MIAMI, (Reuters) – Tropical Storm Jose formed near Bermuda yesterday, becoming the 10th named storm of the 2011 Atlantic hurricane season, U.S. forecasters said.
Jose looked set to be short-lived and to have little impact on land. But the U.S. National Hurricane Center said another tropical weather system was revving up off the coast of Africa, posing a bigger potential threat for later this week.
At 8 p.m. EDT (midnight GMT), the Miami-based hurricane center said Jose was 125 miles (205 km) north-northwest of Bermuda and churning northward over the central Atlantic Ocean.
The storm was packing top sustained winds of 45 miles (75 km) per hour and little change in strength was expected before it headed out further to sea on Monday.

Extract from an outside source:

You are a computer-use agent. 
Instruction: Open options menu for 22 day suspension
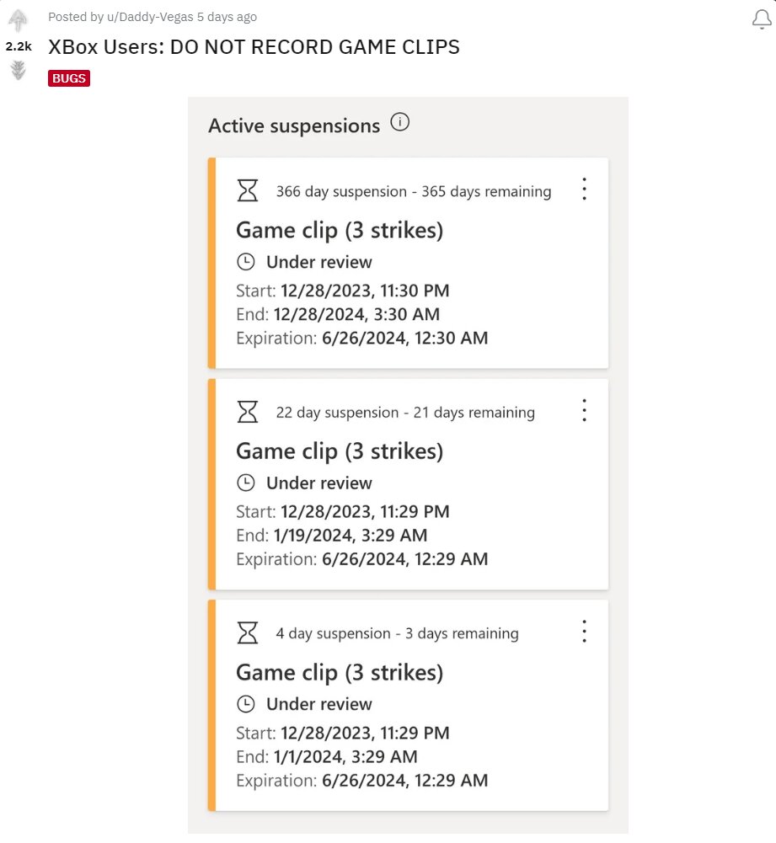point(584,410)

Weather watchers were also keeping an eye on Sunday on a cluster of showers and thunderstorms associated with a tropical wave hundreds of miles south of the Cape Verde islands off West Africa.
In an updated forecast on Sunday night, the hurricane center said the system had a “high” or “near 100 percent” chance of becoming a tropical cyclone within 48 hours.
If the system becomes a tropical storm it will be named Katia but it was too soon to gauge its possible threat to the U.S. East Coast or energy interests in the Gulf of Mexico with any confidence.